# Selected excerpt
↓
They will travel more than 30km daily and will be accompanied by a convoy.
Having done the journey before they found truckies very supportive and expect that to be the case again.
One thing they have asked though is that truckies don't blow their horns near them as it may frighten the four horses.
DIRT N DUST
SPY hears that many people involved in the road transport industry had a ball at the Dirt n Dust Festival at outback Julia Creek.
Held on April 21 and 22 it involved a triathlon and various other events such as a best butt contest and a bull ride.
The triathlon started at Eastern Creek billabong on the Mount Isa side of Julia Creek where competitors swam in murky waters.
A road train was used to transport all the bikes there for the 15km ride which followed into town.
Then there was a 5km run through Julia Creek.
↑
# Problems and tasks
a) In the excerpt about the Dirt n Dust Festival, what was used to carry the bikes to the start of the ride?
b) Carry on the Dirt n Dust Festival excerpt from its final sentence, in the same news-column style.

# Material provided
↓
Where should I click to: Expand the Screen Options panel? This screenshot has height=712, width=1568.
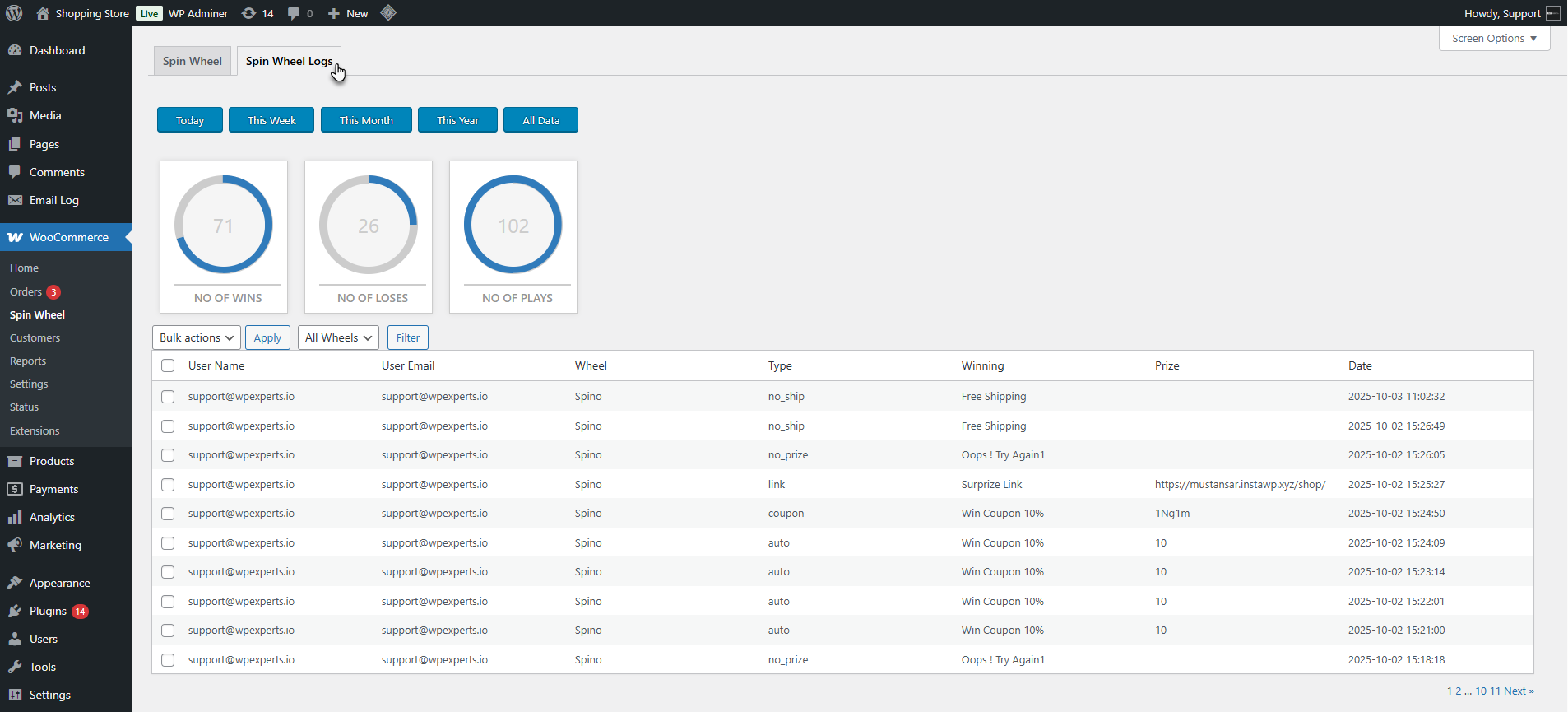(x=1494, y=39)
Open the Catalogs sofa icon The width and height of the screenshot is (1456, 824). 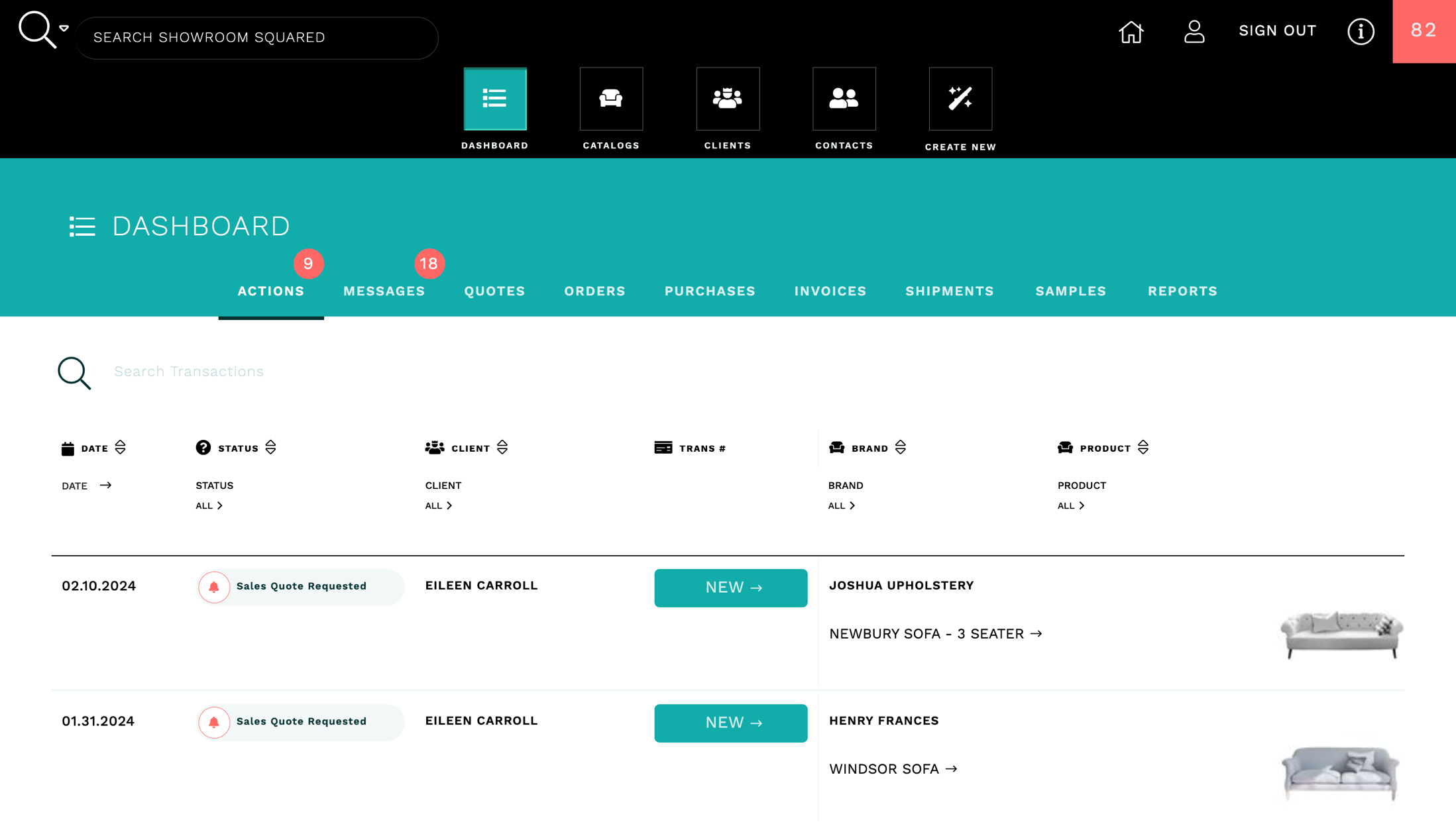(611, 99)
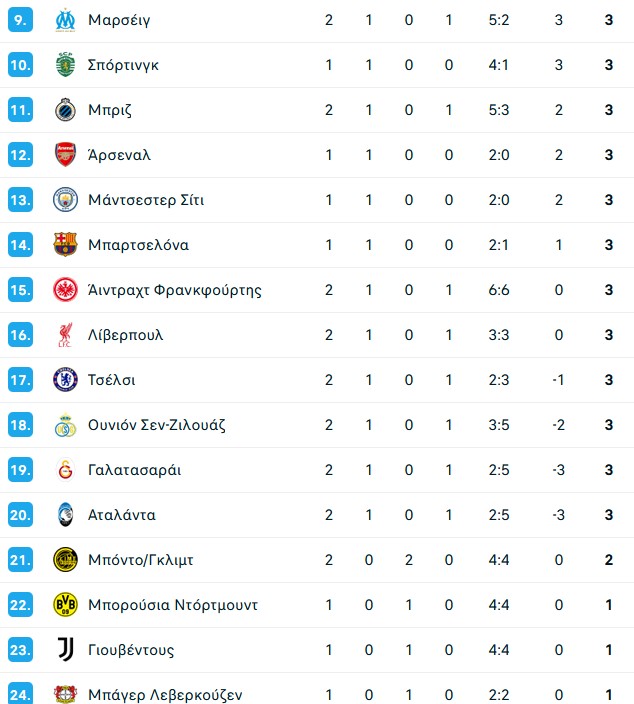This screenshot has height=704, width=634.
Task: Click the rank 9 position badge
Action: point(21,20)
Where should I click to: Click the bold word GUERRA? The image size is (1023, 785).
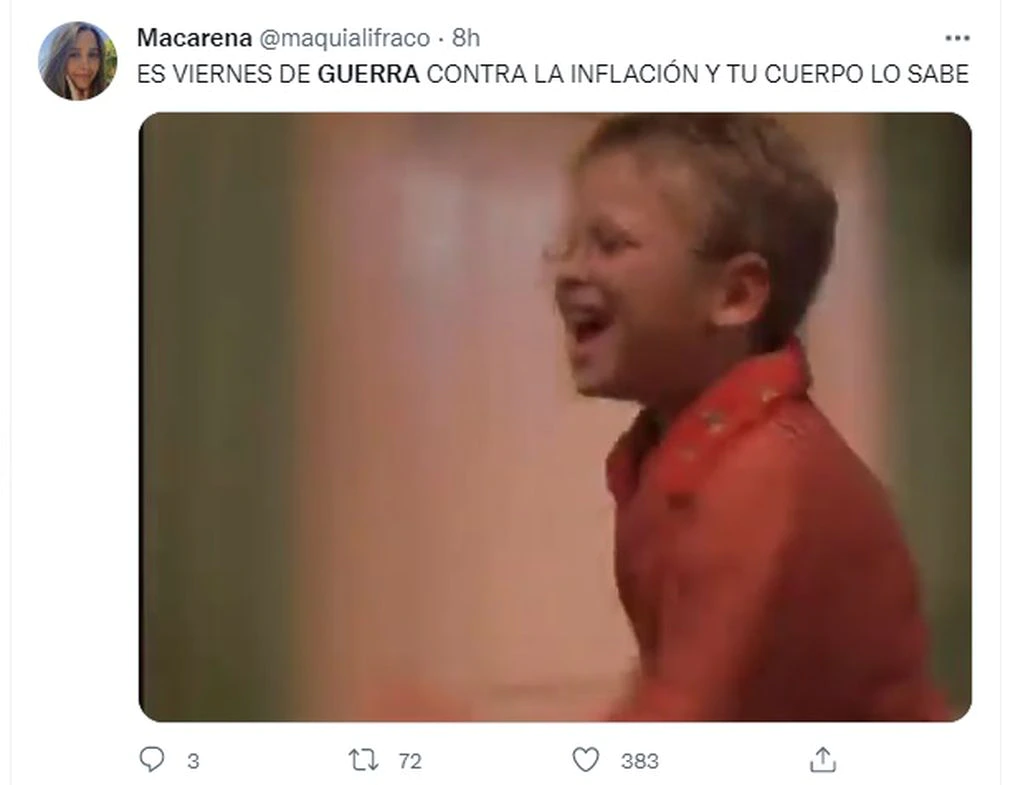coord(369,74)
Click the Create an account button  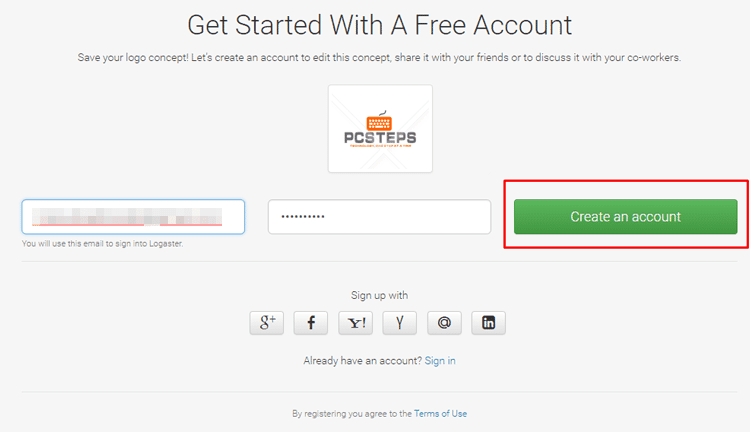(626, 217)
↑
# Outputs
a) A road train.

b)
Spy hears several interstate truckies managed to have a day off and enjoy festivities.
One hails from the Northern Territory and another from WA and they have been singing the praises of the weekend to everyone who wants to listen.
THREE off duty truckies sitting along the Cairns Esplanade were delighted to see celebrity Mark "Jacko" Jackson walking along past them.
Jacko is the former champion AFL footballer who later became famous for his part in the battery advertisement which appeared on national television.
One greeted Jacko with a warm hello and then he responded in a very friendly manner.